District Attorney for the Northern District of Massachusetts
- In office 1845–1848
- Preceded by: Asahel Huntington
- Succeeded by: Charles R. Train (as Middlesex County district attorney) Asahel Huntington (as Essex County district attorney)

Personal details
- Born: March 12, 1812 Milford, Massachusetts, U.S or Carlisle, Massachusetts, U.S.
- Died: June 27, 1858 (aged 46) Somerville, Massachusetts, U.S.
- Party: Whig Know Nothing
- Spouse: Elizabeth Phinney (1840–1858; his death)
- Alma mater: Harvard College Harvard Law School
- Occupation: Lawyer

= Albert H. Nelson =

American jurist and politician (1812–1858)

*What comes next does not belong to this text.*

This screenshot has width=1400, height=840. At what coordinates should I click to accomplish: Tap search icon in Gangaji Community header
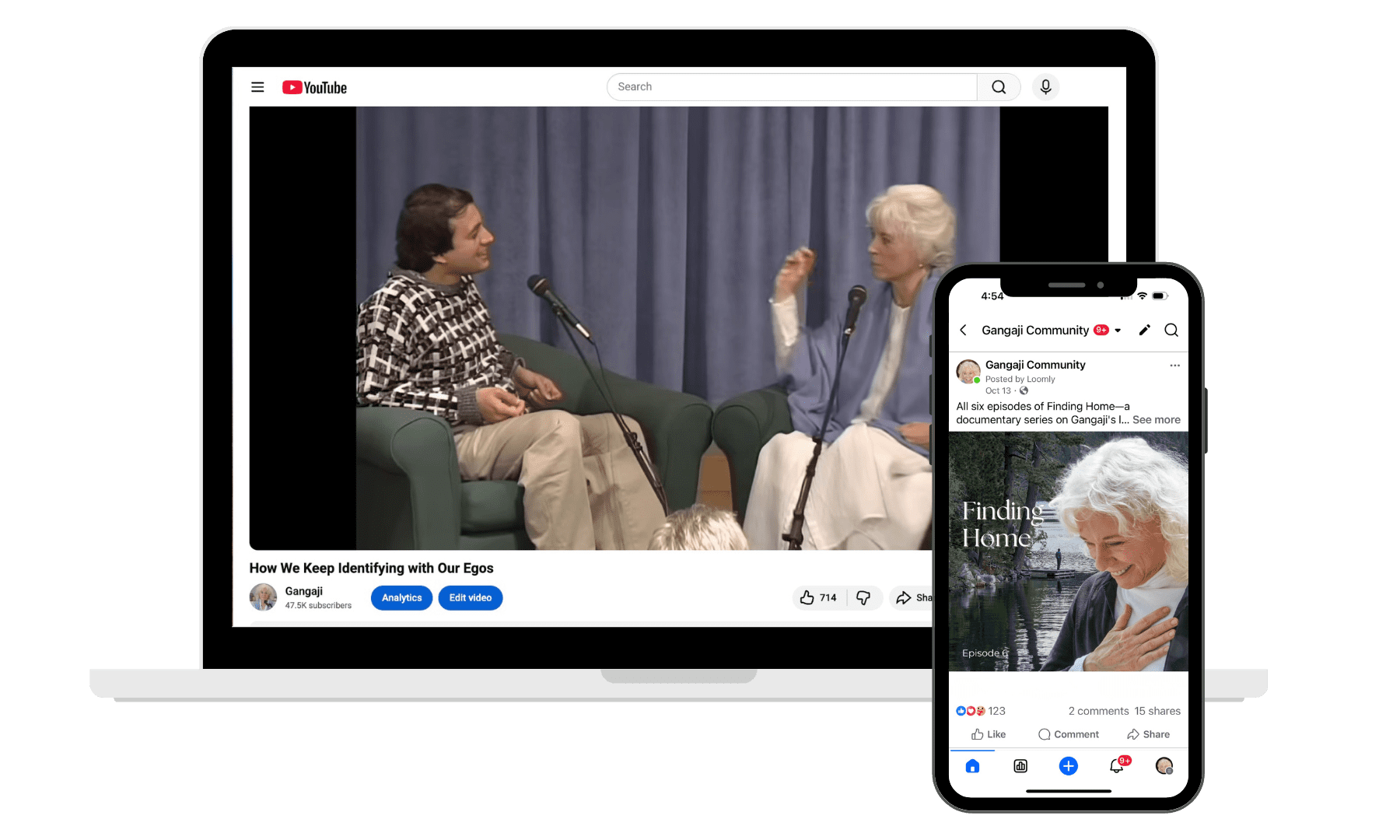[1171, 331]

Albert Hobart Nelson (March 12, 1812 – June 27, 1858) was an American jurist and politician who served as chief justice of the Suffolk County Superior Court from 1855 to 1858.

==Early life==
Nelson was born on March 12, 1812, in Milford or Carlisle, Massachusetts. His parents were Dr. John Nelson, a physician, and Lucinda (Parkhurst) Nelson. He attended the Concord Academy and graduated from Harvard College in 1832. After a year of teaching in Maryland, Nelson returned to Cambridge, Massachusetts to attended Harvard Law School. After graduating, he studied in the office of John Keyes in Concord, Massachusetts. After he passed the bar in 1836, Nelson joined Keyes as a partner. After a year, Keyes dissolved the firm and Nelson began a solo practice.

==Politics==
Nelson first became involved in politics in Concord, which was home to a number of Whig politicians, including Samuel and Ebenezer R. Hoar. Nelson wrote and delivered speeches for William Henry Harrison during the 1840 United States presidential election and served on Concord's school committee. In September 1840 he married Elizabeth Phinney, sister of Mary Phinney von Olnhausen. In 1842, Nelson moved to Woburn, Massachusetts and opened an office in Boston.

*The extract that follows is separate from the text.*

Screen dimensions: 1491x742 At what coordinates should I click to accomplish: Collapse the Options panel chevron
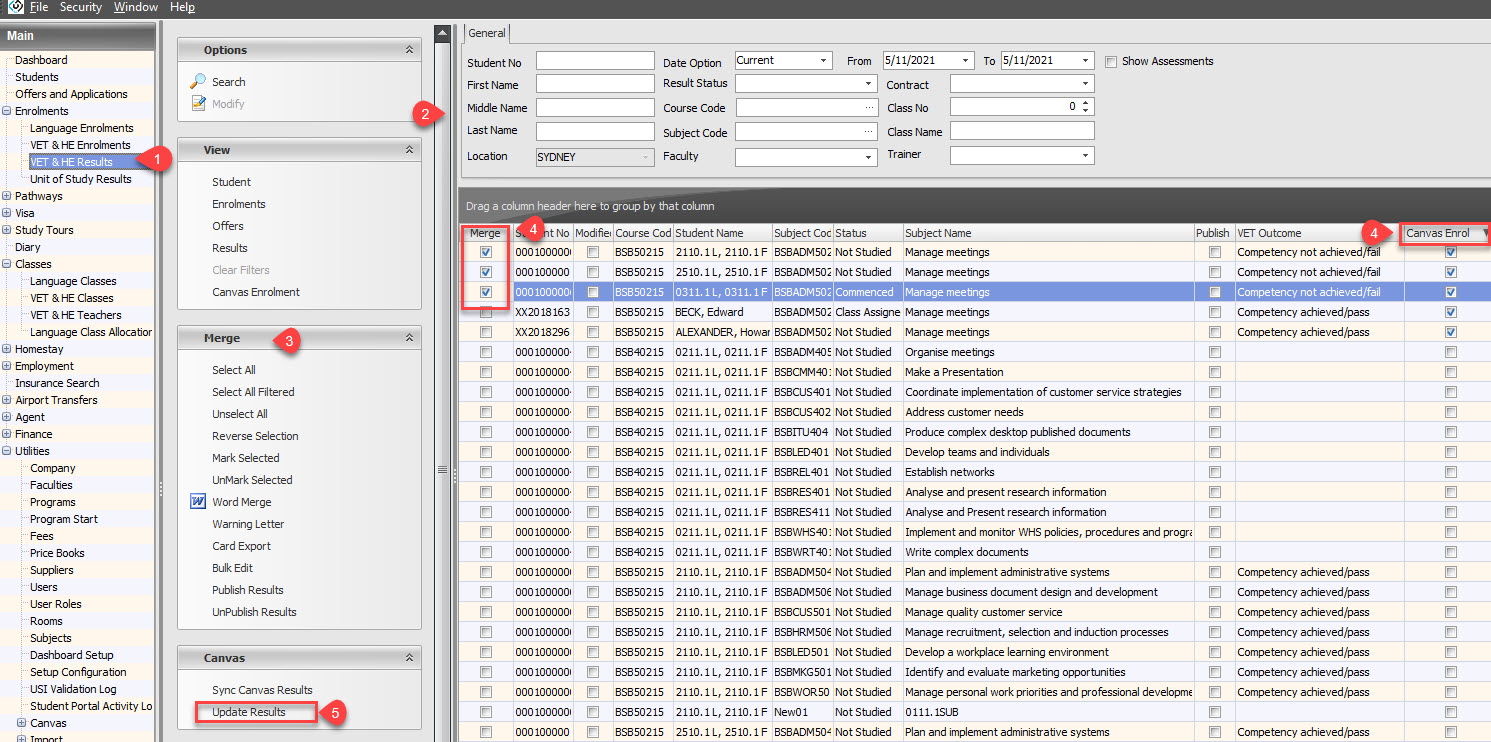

Nelson was district attorney of Northern District (which consisted of Essex and Middlesex Counties) from 1845 to 1848, a member of the Massachusetts Senate from 1848 to 1849, and a member of the Massachusetts Governor's Council in 1855. Following the collapse of the Whig Party, Nelson joined the Know Nothings.

In 1855, Nelson was appointed chief justice Suffolk County Superior Court by Governor Henry Gardner in 1855. In 1858, Nelson suffered a stroke which resulted in paralysis and metal impairment that necessitated his commitment to an insane asylum. He died on June 27, 1858, at the McLean Asylum in Somerville, Massachusetts.